The day kicked off fairly well, albeit tinged with disappointment and anger at Cisco for being Butt Heads.
I read about Michael Lynn’s legal problems with Cisco in more detail. I tried finding him to offer my support, but unfortunately it’s a big conference and I bet he was lying low. I for one will be making sure that Cisco products are off my buy list for a long, long time. If they really think that squishing security researchers is the answer, then they do not deserve business. Fix your damn bugs, morons.
I tried interesting the press in talking to me about web application security issues, but unfortunately, they seem to be curiously disinterested. I think the next time, I’ll ask Black Hat (or whoever) to organize a press conference as honestly, they are missing the major story.
Robert J. Hansen and Meredith L. Patterson’s talk on Dejection, a mathematical model to detect dynamic injection patterns was an eye opener. This was the best talk for me so far this conference. I later had lunch with Robert, and we’re meeting with both of them again on Saturday to go through how their work might be referenced in OWASP. They are seeking patents and working with a VC, so it might be tricky to go forward without causing either themselves or OWASP issues.
I bought a copy of Michael Howard, David LeBlanc, and John Viega’s new 19 Sins book during the first break.
I went to Phil Zimmerman’s talk. It was encrypted VOIP. He uses Macs and talked off the cuff, but despite that, this was the least technical talk I went to at BlackHat. In some ways, I should have gone to another session as I didn’t learn that much. I read the new book rather than tune into the VOIP demo.

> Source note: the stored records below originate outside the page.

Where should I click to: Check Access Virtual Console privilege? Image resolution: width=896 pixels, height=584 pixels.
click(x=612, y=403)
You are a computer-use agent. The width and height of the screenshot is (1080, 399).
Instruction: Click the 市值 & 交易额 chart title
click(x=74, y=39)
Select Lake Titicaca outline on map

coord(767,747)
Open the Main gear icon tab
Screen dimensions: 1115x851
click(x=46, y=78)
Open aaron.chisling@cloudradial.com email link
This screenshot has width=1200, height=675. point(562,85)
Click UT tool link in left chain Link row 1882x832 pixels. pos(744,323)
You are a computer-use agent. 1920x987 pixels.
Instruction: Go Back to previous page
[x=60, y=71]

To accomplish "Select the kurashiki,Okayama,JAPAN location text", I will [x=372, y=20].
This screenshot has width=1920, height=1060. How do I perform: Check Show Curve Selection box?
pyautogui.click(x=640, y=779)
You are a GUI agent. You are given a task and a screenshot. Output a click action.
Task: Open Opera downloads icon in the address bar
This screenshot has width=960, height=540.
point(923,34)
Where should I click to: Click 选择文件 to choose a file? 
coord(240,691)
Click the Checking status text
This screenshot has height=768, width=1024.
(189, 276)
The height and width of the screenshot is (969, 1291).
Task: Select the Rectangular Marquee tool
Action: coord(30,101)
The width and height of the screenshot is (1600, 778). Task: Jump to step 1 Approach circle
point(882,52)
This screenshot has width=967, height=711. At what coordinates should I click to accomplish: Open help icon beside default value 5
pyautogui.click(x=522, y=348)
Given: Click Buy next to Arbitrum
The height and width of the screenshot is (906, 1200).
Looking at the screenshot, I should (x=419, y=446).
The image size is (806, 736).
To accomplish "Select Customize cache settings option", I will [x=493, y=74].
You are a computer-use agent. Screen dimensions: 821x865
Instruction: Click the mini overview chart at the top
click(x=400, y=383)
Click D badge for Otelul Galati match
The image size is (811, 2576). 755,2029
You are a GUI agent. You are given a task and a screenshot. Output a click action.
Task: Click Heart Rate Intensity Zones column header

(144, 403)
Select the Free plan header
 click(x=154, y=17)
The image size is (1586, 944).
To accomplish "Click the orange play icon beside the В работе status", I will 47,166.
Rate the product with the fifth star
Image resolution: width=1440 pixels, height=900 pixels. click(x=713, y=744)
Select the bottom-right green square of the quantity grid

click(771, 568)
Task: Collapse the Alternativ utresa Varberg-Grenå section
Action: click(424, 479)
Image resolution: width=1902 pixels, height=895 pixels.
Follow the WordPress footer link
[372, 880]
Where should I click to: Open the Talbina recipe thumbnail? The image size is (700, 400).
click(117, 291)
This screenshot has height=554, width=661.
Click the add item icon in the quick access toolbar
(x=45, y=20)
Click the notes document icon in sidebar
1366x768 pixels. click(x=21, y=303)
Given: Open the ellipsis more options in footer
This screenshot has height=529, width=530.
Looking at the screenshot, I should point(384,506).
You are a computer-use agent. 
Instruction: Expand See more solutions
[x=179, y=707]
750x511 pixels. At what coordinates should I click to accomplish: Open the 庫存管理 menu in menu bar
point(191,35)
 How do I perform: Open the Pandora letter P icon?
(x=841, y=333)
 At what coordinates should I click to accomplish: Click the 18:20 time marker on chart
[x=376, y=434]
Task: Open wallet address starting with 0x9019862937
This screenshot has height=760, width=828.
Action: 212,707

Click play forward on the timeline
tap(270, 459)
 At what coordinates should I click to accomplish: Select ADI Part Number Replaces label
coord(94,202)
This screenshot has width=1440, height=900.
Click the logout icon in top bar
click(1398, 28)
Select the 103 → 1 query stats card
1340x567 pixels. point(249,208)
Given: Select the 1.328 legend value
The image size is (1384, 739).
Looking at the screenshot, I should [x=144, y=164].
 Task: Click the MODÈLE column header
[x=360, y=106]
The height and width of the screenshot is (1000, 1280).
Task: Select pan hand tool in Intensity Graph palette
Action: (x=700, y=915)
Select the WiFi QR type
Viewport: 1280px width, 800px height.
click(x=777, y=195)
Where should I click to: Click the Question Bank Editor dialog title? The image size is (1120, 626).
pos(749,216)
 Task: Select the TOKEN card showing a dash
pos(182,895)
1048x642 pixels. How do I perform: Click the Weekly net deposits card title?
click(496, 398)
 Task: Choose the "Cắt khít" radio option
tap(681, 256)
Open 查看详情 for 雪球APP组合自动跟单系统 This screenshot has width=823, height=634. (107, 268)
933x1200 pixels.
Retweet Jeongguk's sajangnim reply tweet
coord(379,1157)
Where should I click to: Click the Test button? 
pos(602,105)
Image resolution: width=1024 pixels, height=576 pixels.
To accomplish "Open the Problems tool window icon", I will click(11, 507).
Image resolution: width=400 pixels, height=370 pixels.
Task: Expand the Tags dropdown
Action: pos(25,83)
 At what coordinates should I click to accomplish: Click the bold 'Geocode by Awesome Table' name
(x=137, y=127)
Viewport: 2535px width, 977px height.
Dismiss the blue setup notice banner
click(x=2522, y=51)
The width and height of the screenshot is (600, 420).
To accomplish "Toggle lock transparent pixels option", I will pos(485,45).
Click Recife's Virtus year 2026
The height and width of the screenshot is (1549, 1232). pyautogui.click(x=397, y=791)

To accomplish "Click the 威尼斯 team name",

I and about five others went to Tzi-cker Chiueh’s excellent if very technical talk on using x86’s segment registers to provide hardware array bound overflow protection. He was very thorough, but unfortunately, did not demonstrate the approach live. This is the sort of stuff that BlackHat should be concentrating on to some degree – preventing attacks using novel approaches. Unfortunately, too many people want to see the latest exploits.
After lunch, I decided to try out the turbo talks. I went to Mike Pomraning’s talk on “not validating”, which actually was about validating. 🙂 I had a good long talk with Mike the night before, so I felt I should at least see his talk and heckle a bit 🙂 I sat with Robert and Meredith and we sort of heckled.
I skipped a few of the next sessions as I didn’t really think they’d be that interesting (and more to the point, the CD-ROM materials had good presentations) to go read more of 19 Sins, after which I wrote up a preliminary review.
The last session I attended was the Jericho Forum’s challenge, which is a deperimeterized architecture group. They were handing out prizes for best papers received which furthered their aims. None of the winners were there, but the papers themselves are fascinating. I’d really suggest you go get them:
All of them are here:
I am retaining my reputation for piking on social events. For some reason, I just didn’t feel like being smoked upon at the nightclubs where most of the apres parties were being held. In fact, I don’t know why they still allow smoking in the foyers of the conference during the day. Only a few took advantage of the smoking – most in IT aren’t stupid enough to smoke, but it was enough to make me feel queasy. I complained to the organizers at the end when I handed in my card. I’ll follow it up with an e-mail.